コーヒーの健康効果について簡単にまとめてみると、こんなものがあります。

  • コレステロール値を下げ心臓病を予防
  • ガン予防
  • B型肝炎のリスクを抑える
  • 二日酔いを軽減させる
  • 集中力を回復させる
  • 動脈硬化予防

などなど。簡単にまとめても、これだけの健康効果があります。そして今回お話する「ボケ予防」効果も見逃せないのです。

コーヒーの成分の中にはポリフェノール、カフェイン、そしてトリゴネリンが入っています。

ポリフェノール

特に植物由来の抗酸化物質であるポリフェノールには注目が集まっており、高脂血症や高血圧に対して効果が期待できるそうです。

また、ポリフェノールには体内で発生する活性酸素を除去する抗酸化作用があります。

これが何故認知症に効果があるかと言うと、活性酸素が増えると脳の神経細胞が破壊されていきます。脳の神経細胞が破壊されれば認知症のリスクも高まっていきますから、これを抗酸化作用の効果で抑え、認知症予防に効果を発揮するとされています。

カフェイン

カフェインは疲労を回復させ集中力を改善させる効果があります。さらに眠気を一時的に回復させる事も。他にはがん細胞を抑制する効果や、脳内の記憶機能を再生させる効果なんてものもあるのです。

しかし摂取量が多過ぎると興奮剤となり、眠れなくなる事やカフェイン中毒の症状が出る場合もあるので注意です。

トリゴネリン

人間の脳細胞は20歳程度をピークに減少していくと考えられています。
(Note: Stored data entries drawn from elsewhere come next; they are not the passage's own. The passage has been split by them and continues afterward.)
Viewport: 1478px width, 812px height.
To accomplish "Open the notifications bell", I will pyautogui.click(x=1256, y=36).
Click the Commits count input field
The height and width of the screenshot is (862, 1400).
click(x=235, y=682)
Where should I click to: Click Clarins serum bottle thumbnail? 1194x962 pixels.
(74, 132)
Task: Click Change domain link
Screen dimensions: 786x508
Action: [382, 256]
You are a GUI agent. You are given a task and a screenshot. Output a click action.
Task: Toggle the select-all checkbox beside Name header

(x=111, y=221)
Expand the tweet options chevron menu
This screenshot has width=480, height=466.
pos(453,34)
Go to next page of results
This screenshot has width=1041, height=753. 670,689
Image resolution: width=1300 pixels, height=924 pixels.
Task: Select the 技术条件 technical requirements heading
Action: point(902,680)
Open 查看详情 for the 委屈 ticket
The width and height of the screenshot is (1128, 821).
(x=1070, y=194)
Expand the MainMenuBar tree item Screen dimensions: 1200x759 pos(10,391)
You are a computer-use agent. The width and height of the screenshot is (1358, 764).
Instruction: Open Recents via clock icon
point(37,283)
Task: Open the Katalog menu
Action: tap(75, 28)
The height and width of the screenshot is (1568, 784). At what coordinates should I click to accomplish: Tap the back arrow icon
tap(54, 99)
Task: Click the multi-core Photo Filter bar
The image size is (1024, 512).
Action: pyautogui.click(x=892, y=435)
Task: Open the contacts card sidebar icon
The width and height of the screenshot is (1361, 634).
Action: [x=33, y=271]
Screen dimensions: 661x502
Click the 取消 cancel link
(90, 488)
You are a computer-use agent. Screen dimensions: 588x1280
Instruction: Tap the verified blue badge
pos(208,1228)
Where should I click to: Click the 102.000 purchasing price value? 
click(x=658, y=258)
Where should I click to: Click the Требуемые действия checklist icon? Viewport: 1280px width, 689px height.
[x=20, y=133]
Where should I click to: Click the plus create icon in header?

一度死滅した脳細胞が生き返ることはなく、この減少により物忘れが起こるのではないかと言われているのです。

まだまだ若い20代後半の人が「物忘れが多くて・・・」と言っているのは、脳細胞の減少が他の人よりも激しいのが原因かも知れませんね。ちょっと怖い話になりますが、このようなことが将来の認知症に繋がることもあるのです。

そこで、カフェインと同じアルカロイドでトリゴネリンと呼ばれる成分が注目されています。トリゴネリンは神経系に作用する成分であり、特に脳神経を活性化する効果が見られます。

脳の中で記憶を制御している海馬を活性化させたり、死滅した脳細胞の変わりに樹状突起と呼ばれるネットワークを新設させたりするのです。

このように脳細胞を活性化することで、物忘れを軽減するだけではなく痴呆症やアルツハイマー症の予防効果も見込まれているのです。

飲むだけじゃない!コーヒーの香りが脳を活性化させる

杏林大学の古賀良彦教授のグループは、コーヒーの香りがもたらす脳への健康効果の実験を行いました。

実験では、

  • 挽いたコーヒー豆
  • レモン油
  • 蒸留水

の三種類を使いました。これらの香りを順番に被験者に嗅いでもらいます。その度にそれぞれの脳のα波を測定しその脳波の状態を調べ、リラックス効果の度合いを測ったのです。

するとレモン油、蒸留水に比べて、挽いたコーヒー豆の香りを嗅いだ時はずば抜けてα波の数値が高く出ました。さらに、認知機能や情報処理の機能に与える影響も調べた所、頭を働かせている状況でコーヒーの香りを嗅ぐと、脳の働きが格段に向上する事が分かったのです!

脳の認知機能や情報処理機能を活性化させる事は認知症予防にも効果がありますから、コーヒーの香りの効果は疑いようのないものだとお分かりいただけるかと思います。

焙煎の仕方で香りが変われば効果も変わった

コーヒーの香りは焙煎の仕方で変わります。焙煎の仕方によって脳への効果には変化があるのでしょうか?

α波の状態
α波が最も多く出たのは、深煎りのコーヒーの香りでした。

浅煎り、中煎りに比べ、深煎りで入れたコーヒーの香りを嗅いだ時に、情緒を司る脳の部分に多くのα波が検出されました。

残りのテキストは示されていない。